My personal view is that rednecks are critic proof, so redneck worship is a pointless exercise. you’ll lose your shirt and no one will notice.
but your journey..you gotta walk all the way…I can’t walk it for you.
rameshram
December 31, 2011
intha gnanamellam thanni adiccha mattum than en varuthu? che antha scenela otharitta da ramesha!
vijay
December 31, 2011
I think Akhtar was just reacting to it like a critic would. Ko and Naan Mahaan Alla and Endhiran and Mangaatha and many other movies were big hits, but why did BR had so much to nitpick about these movies instead of “diving into an ocean of communal joy”? Because he played a critic. And music is something that has quite a few objective parameters to gauge it in the first place. So if Akhtar doesn’t want to join the rest of the herd and celebrate what he thinks is mediocrity, more power to him. Much like how I would’nt criticize BR if he thinks all those films didn’t deserve a second viewing
radhika
January 2, 2012
Now if it had been Gulzar who had quibbled about the lyrics being low-brow, I could have understood. Javed Akhtar? The man who wrote the oh so beeyootifull countup song?
“Ding dong ding ding dong ding dong ding dong,
Ding dong ding, ding dong ding dong
Ek do teen, char paanch che saath aath nau, dus gyarah, barah tera”

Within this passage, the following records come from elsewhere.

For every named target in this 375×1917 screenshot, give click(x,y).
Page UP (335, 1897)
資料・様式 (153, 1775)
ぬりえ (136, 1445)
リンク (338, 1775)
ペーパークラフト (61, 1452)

what was it he said? words an insult to sensibility? right
Gigi
January 4, 2012
I’m laughing at radhika’s outrage at Javed Akhtar. You go girl, forgot about such gems from him in the (yuck) 80s.
rameshram
January 5, 2012
Radhika is all about the jollies.
radhika
January 6, 2012
rameshram! you remembered! and that was so long ago! i almost feel senti, like we’re trading cute family inside jokes, now. aaaaaaaw.
rameshram
January 6, 2012
Stop ! please! Im commitment phobic.
Ajai
January 9, 2012
Right said!!
Rahul
January 3, 2012
@Vijay , Akhtar is implying by his “emperor’s clothes” reference that mango people didn’t really like the song but just jumped on the bullock cart like an over ripe fruit..This is what Brangan is disputing, he is making a case for the unpredictability of mango taste.